--- Extrait fourni ---
# Le JailBreak : Les risques. Pourquoi ? Comment ?



## nicopulse (3 Décembre 2008)

Bonjour à tous,

Je viens d'acheter un iPhone 3G 16 Go ! J'en suis très satisfait, sauf sur un point : Je n'ai pas de forfait Data / Web car je n'en ai pas besoin (wi-fi en permanence chez moi et à la fac). 

Malheureusement, je ne trouve pas comment *désactiver la Fonction EDGE* qui me "bouffe" mon forfait quand je me sers de la bête, je l'ai donc mis en mode Avion. 

J'ai donc lu qu'il fallait *le JailBreaké pour installer BossPref* par example pour désactiver EDGE. Alors j'aimerais avoir des informations sur cela car je suis un peu dasn la situation : *"maman, j'ai peur"*.  

1- Peut-on *revenir en arrière aprés un jailbreak* ?
2- Il y a t-il un moyen de *sauvegarder le firmware* que j'ai actuellement (2.2) et de "reflasher" l'iPhone après le jailbreak pour revenir "comme avant" ? Ou peut on le faire en le remettant à jour ?
3- *Apple saura-t-elle que mon iPhone à été JailBreaké* si je me connecte à iTunes par exemple ou par d'autre moyen : ce qui mettrai *fin à la garantie* ? 
4- Aprés le JailBreak admétons qu'Apple sorte la version suivante du Firmware, une mise à jour en somme (la 2.3 par example), si je met le téléphone à jour, je ne pourrais plus utilisé quelques appliquations ? ou l'iPhone sera carrément bloqué et apple saura que je l'ai JailBreaké ?
5- Il y a t-il des risques que mon téléphone soit *mal flashé et soit inutilisable*, ou de perdre des fonctionnalités ? 
6- Quels sont les principaux *avantages du JailBreak *?
7- Quels sont *les différents jailbreak existants* ?
8- Quels sont *les meilleurs* ?
9- *Peut-ont désactiver EDGE sans JailBreaké l'iPhone ?* 

Voilà, donc j'ai peur, j'ai pas envie de prendre trop de risque un téléphone asses onéreux.

Je vous remercie d'avance pour vos réponses ! 

Nico


----------



## Moulick (3 Décembre 2008)

Salut, je vais essayer d'apaiser tes craintes.
1/ oui tout à fait.
2/ oui lorsque tu jailbreak, il te créé un nouveau firmware, donc l'ancien existe toujours tel quel. Tu n'as qu'à le réinstaller via itune.

--- Données fournies ---

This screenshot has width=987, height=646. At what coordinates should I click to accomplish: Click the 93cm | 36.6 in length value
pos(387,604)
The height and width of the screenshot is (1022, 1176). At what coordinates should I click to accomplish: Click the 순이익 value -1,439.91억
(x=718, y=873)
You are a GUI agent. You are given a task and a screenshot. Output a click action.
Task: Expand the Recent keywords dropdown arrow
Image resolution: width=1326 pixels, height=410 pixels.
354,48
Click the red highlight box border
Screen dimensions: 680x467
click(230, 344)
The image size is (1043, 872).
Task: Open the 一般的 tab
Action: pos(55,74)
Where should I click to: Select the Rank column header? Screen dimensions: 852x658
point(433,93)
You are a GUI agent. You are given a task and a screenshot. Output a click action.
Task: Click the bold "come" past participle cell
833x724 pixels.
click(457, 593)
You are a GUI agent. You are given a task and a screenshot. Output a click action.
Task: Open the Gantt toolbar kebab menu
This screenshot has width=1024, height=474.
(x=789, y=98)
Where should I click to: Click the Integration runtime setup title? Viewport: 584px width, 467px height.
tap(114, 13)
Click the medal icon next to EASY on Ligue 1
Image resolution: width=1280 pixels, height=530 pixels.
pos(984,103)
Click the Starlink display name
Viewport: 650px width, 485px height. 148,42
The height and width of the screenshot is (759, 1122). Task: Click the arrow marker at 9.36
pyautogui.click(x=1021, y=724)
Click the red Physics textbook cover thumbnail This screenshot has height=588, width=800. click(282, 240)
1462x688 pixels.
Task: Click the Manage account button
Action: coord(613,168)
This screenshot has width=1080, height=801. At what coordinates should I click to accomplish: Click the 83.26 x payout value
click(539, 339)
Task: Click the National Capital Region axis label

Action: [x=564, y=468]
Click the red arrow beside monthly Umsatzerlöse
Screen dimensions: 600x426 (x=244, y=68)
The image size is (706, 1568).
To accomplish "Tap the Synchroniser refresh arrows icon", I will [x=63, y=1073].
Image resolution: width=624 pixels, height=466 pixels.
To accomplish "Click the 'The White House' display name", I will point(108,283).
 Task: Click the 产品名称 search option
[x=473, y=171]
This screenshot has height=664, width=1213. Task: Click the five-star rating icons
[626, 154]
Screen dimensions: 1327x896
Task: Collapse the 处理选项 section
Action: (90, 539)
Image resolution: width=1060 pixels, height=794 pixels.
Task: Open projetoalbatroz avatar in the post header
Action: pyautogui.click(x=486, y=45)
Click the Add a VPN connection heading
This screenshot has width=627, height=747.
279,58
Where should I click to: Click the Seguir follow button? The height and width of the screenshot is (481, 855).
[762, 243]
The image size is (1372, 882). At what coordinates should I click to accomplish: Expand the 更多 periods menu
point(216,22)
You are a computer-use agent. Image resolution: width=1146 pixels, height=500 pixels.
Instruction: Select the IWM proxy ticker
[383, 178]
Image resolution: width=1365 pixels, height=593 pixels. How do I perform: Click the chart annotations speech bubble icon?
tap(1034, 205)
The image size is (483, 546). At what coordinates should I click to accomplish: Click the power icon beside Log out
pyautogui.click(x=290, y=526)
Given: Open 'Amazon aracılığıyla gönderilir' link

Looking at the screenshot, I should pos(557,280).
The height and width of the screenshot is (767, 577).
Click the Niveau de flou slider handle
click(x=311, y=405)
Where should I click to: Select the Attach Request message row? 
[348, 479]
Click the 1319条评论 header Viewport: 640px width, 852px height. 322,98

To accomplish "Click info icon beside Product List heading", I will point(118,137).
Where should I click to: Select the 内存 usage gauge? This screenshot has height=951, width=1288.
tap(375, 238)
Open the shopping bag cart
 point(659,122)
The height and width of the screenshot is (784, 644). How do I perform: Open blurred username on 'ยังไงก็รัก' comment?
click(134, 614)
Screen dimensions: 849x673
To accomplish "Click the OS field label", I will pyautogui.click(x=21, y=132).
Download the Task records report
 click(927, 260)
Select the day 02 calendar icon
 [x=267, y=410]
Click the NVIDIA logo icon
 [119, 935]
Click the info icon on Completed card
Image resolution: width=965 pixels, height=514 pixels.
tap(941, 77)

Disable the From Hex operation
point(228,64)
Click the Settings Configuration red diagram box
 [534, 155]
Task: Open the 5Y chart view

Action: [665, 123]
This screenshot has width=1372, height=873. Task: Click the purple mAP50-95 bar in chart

--- Consigne ---
D'après l'extrait fourni, quelle version du firmware est installée sur l'iPhone de nicopulse au moment du message ?

--- Réponse rédigée ---
La version 2.2.